Deployment Dashboard
The Deployment Dashboard provides a real-time view of all your deployments and their performance. At the top of the page:- Status — A donut chart showing total deployment count broken down by status: Active, Pending, Failed, and Inactive.
- Active Deployments — Count of currently active deployments and total active hours to date.
- Inference Tokens — Total input and output tokens consumed across all deployments to date.
| Status | Meaning | Available actions |
|---|---|---|
| Pending | Deployment requested, provisioning underway. | Pause · Delete |
| Active | Serving traffic. | Pause · Delete |
| Inactive | Paused; no inference traffic. | Resume · Delete |
| Failed | Error during start-up or runtime. | Delete |
Create a deployment
Click + Create Deployment to open a four-step wizard.Deployment Details — Name (up to 100 characters) and describe (up to 1000 characters) the deployment.
Select Model — Choose a model to make available for inference. Use the Fine-Tuned Models tab to select from your completed fine-tuning jobs, or the Base Models tab for open-source and partner models. Each card shows the provider, model name, and license tags (Open Source, Warning).
Select Hardware Configuration — Set the number of AMD Instinct MI300X instances for your deployment. You can choose up to 50 instances.
Deployment Summary
Click any deployment name to open its summary page. The summary includes:- Deployment Details — Name (editable), ID, Model Type, Status, Date Created, Date Deployed, and description (editable).
- Integrating Deployment for Inference — Quickstart Guide with instructions for setting up the SDK, sending API requests, and integrating your deployment.

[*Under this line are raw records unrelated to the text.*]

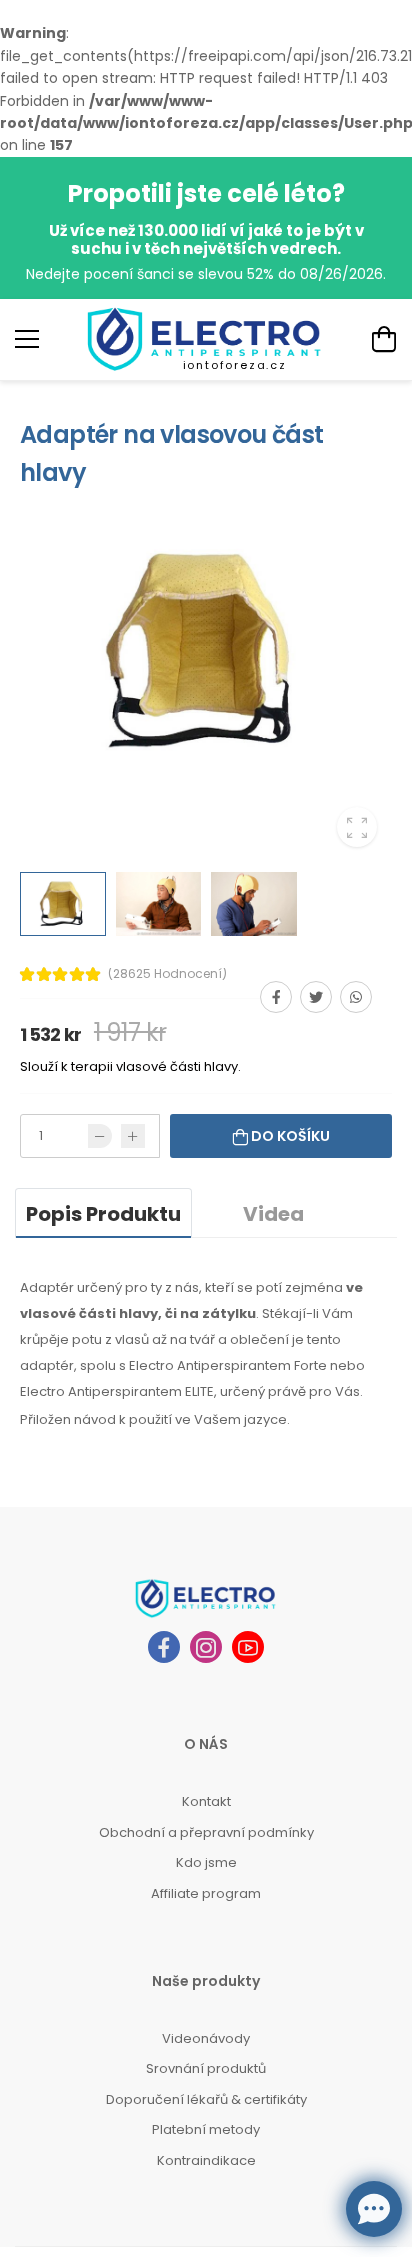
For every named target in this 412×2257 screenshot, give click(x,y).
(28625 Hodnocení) (167, 974)
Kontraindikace (206, 2160)
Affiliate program (206, 1893)
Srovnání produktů (206, 2068)
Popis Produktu (103, 1214)
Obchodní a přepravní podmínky (206, 1832)
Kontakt (206, 1801)
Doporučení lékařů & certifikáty (206, 2099)
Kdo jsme (206, 1862)
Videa (273, 1214)
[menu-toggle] (27, 339)
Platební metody (206, 2129)
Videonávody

- Data Sources & Training Prompt — Training file and prompt from the originating fine-tuning job.
- Model, Hardware, and Hyperparameters — The exact configuration running for this deployment.
- Fine-Tuning Job Details — Link back to the source fine-tuning job.
- Agent Details — Agents linked to this deployment and their statuses, if applicable.
- Event Timeline — Right-hand feed of deployment lifecycle events (e.g., Deployment Pending, Deployment Complete).